Part of the first transcontinental railroad, the Southern Pacific's passage over the Sierra Nevadas, from Sparks, Nevada to Roseville, California, has always been a challenge for man and machine. Grades in both directions approximate 2.5%. Thirty-nine tunnels and nearly 40 miles of snow sheds protect the track from snowdrifts and avalanches - Sierra Nevada, after all, is Spanish for "snow covered." Seeking more muscle for this route, the SP took delivery of two Baldwin articulated 2-8-8-2s in 1908. Initial trails, however, revealed that heat and exhaust gases in the tunnels and snowsheds made life nearly unbearable for the engine crew. Although cab forwards had been tried before in Italy and northern California, legend has it the SP cab forwards were inspired by an engineer who turned a Baldwin articulated around and ran it tender-first, putting the smoke behind him so he could breathe while he did his job.
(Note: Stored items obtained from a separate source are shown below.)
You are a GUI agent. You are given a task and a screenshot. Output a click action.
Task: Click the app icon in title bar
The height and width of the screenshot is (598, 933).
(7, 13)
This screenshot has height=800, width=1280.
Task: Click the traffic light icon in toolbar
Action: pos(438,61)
The first true Southern Pacific Cab Forwards were delivered in March of 1910 and proved so successful that the SP eventually bought 254 more in various classes. Because the firebox and tender were at opposite ends of the locomotive, the cab forwards burned oil, piped under pressure from the tender to the firebox. The cab in front gave the engineer the best forward visibility of any steam locomotive.
The AC-6 Cab Forward returns to the rails in 2015 with Proto-Sound 3.0 in die-cast metal construction and outfitted with additional details, including legible builder's plates, painted backhead gauges, cab interior light, tender truck safety chains, and additional boiler details.* While many railfans are familiar with the AC-12 Cab Forward preserved at the California State Railroad Museum - the last new steam engine delivered to the Southern Pacific in 1944 - our model depicts the earlier AC-6 with its distinctive flat cab front and rounded Vanderbilt tender. Delivered in 1930-31, the AC-6 class set the pattern for all future Cab Forwards, with higher boiler pressure, more tractive effort, and the air compressors moved to the boiler front for better weight distribution. Several AC-6s were later modernized with a tapered cab front, and that version is also offered here for the first time.